FRAGMENTO DEL TEXTO ::
Hace poco más de tres años, el presidente mexicano vistió una casaca militar y declaró una guerra frontal de gran escala contra el narcotráfico, enviando al Ejército a las calles, carreteras y pueblos de México. En aquel momento, Felipe Calderón recibió un amplio respaldo, interno y externo, por una decisión vista como valiente y necesaria. Se esperaban rápidamente resultados tangibles.
El gobierno de Bush prometió respaldo estadounidense -la llamada Iniciativa de Mérida, pactada en el 2007-, Obama reiteró su apoyo en el 2008 y las encuestas de opinión pública demostraban que Calderón, de un golpe, había dejado atrás las angustias de su estrecha y cuestionada victoria electoral, ganándose la confianza del pueblo mexicano. Hoy, las cosas se miran de manera diferente. Por fin ha surgido un debate nacional en México sobre la guerra contra el narco, que debió haberse realizado mucho antes: en la campaña electoral del 2006, durante la cual ninguno de los candidatos, y mucho menos Felipe Calderón, se la propuso a la sociedad mexicana.
Muchos -que votamos por Calderón y apoyamos con entusiasmo sus propuestas de reforma política, por ejemplo- hemos sostenido desde el principio de su sexenio que, al igual que la invasión de Irak, la guerra contra la droga en México fue optativa: no debió haber sido declarada, no se puede ganar y le está causando un daño enorme al país. Un creciente número de mexicanos comparte esta opinión.

OBJETIVO DEL EJERCICIO ::
¿Puedes retomar el texto sobre la guerra contra el narcotráfico en México y continuarlo a partir de su última oración?

LISTADO PROPORCIONADO ::
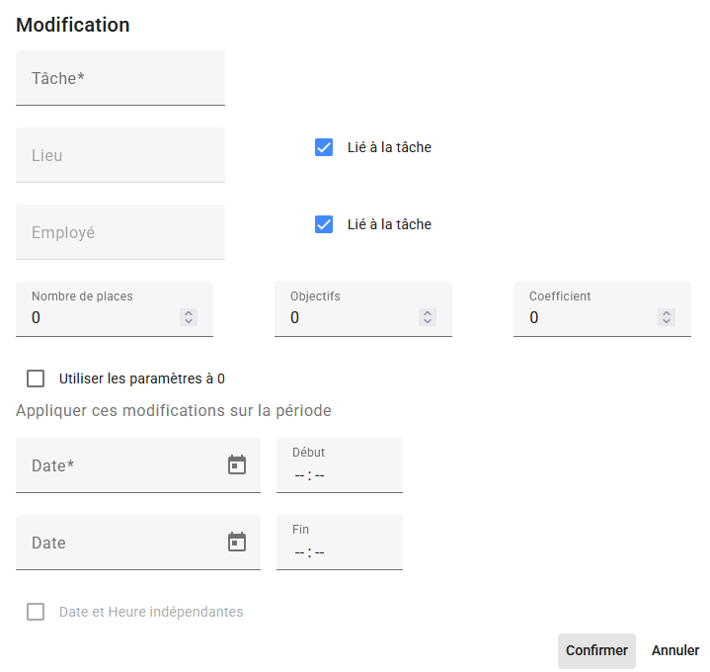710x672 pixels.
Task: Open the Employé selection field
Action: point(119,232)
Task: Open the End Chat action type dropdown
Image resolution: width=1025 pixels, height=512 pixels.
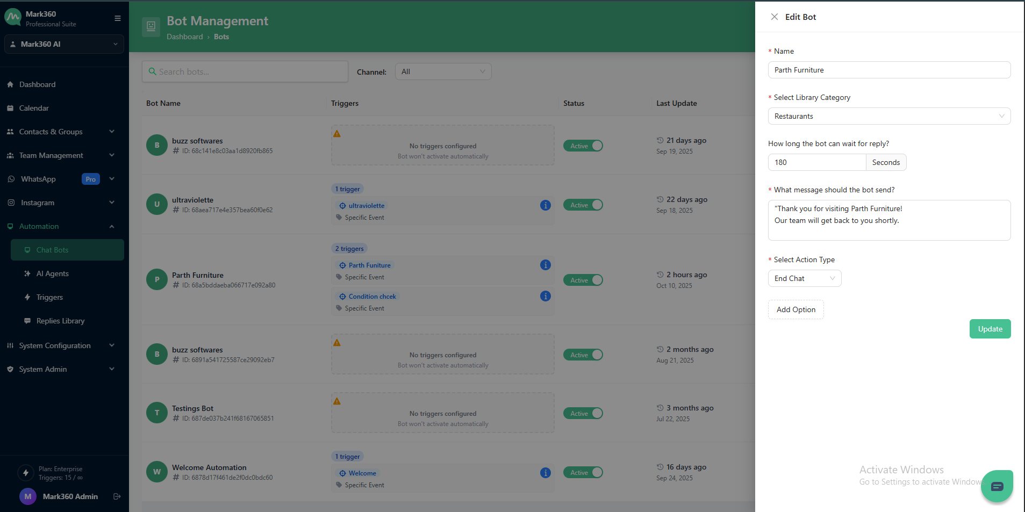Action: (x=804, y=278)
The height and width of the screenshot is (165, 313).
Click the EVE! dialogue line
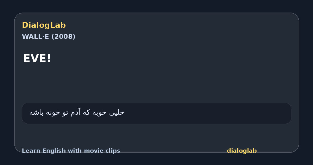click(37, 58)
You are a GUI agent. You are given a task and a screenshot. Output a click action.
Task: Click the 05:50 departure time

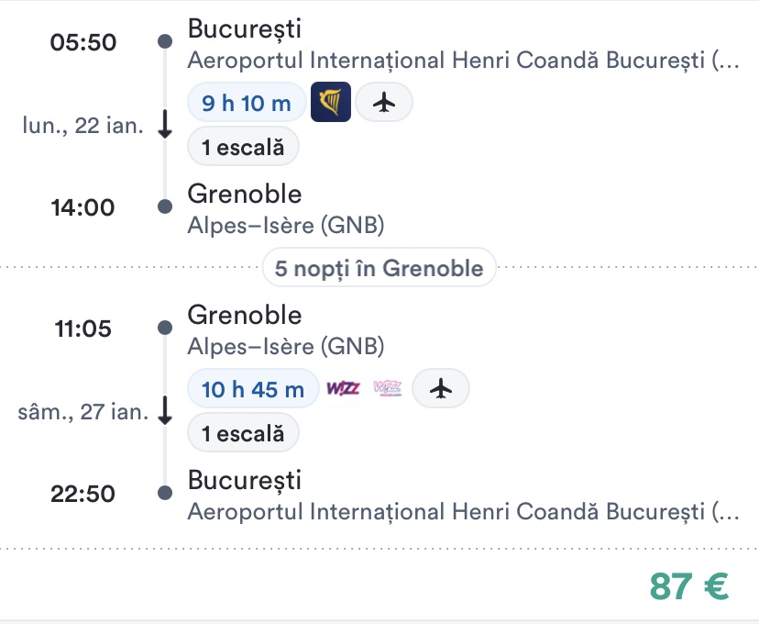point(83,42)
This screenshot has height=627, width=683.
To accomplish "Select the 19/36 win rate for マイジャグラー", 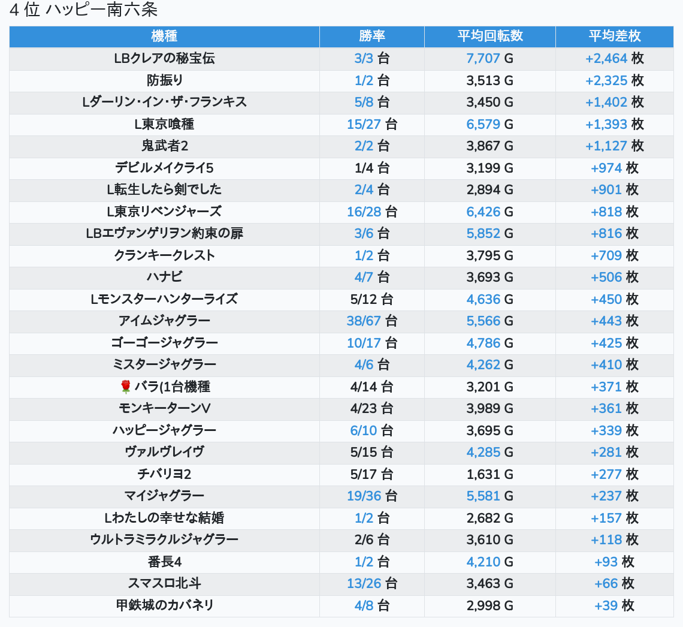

RESPUESTA ESCRITA ::
Los resultados brillan por su ausencia; la violencia en el país aumenta. En los primeros ocho días del año tuvieron lugar 223 ejecuciones, el doble del mismo período del 2009 y tres veces más que en el 2008 ó 2007. Durante el año recién transcurrido, se registraron más de 6.500 ejecuciones, superando el total del año pasado, el doble del 2007. De las más de 220.000 personas arrestadas por vínculos con el narcotráfico desde que Calderón asumió su cargo, las tres cuartas partes han quedado en libertad y apenas el 5% de las 60.000 restantes ha sido juzgado y sentenciado. Al concentrarse los esfuerzos en impedir el tráfico vía México de cocaína colombiana a Estados Unidos, la superficie sembrada de amapola y marihuana en el país ha crecido, según el gobierno de Estados Unidos. La producción potencial de heroína pasó de 13 toneladas en el 2006 a 18 en el 2008, la de goma de opio de 110 toneladas a 149 y la de cannabis subió ligeramente, alcanzando 15.800 toneladas. Pero las restricciones al transbordo de cocaína no causaron mayor mella en los precios al menudeo en Estados Unidos, que se dispararon en el 2008 para luego estabilizarse en el 2009 en niveles inferiores a sus picos históricos de los noventa. Por otra parte, Human Rights Watch, Amnistía Internacional y la Revisión por Pares Universal del Consejo de Derechos Humanos de la ONU han documentado, con mayor o menor precisión y evidencia, un incremento de violaciones a los derechos humanos y una ausencia notable de responsables procesados por las mismas.
Desde comentaristas como el director editorial del diario Reforma, René Delgado, hasta el líder del izquierdista PRD en el Senado, Carlos Navarrete, y el gobernador priísta de Coahuila, en días recientes han aflorado más dudas que nunca sobre los orígenes de la guerra, sus perspectivas y sus costos. Sus justificaciones han resultado falsas (de acuerdo con las mismas cifras del gobierno, el consumo de estupefacientes en México no ha crecido en el último decenio y la violencia, medida por el número de homicidios por 100.000 habitantes, se había reducido desde 1992 hasta el 2007) o alarmistas (México se hallaba al borde de la colombianización).
Cobra cada día más fuerza la idea de que la única explicación satisfactoria, aunque no demostrada, de declaración de guerra consistió en el deseo de Calderón de legitimarse, en vista de las dudas en torno a su elección en el 2006, dudas que sus seguidores nunca compartimos. Lo logró: sus índices de popularidad subieron y se han mantenido a niveles comparables con los de sus predecesores.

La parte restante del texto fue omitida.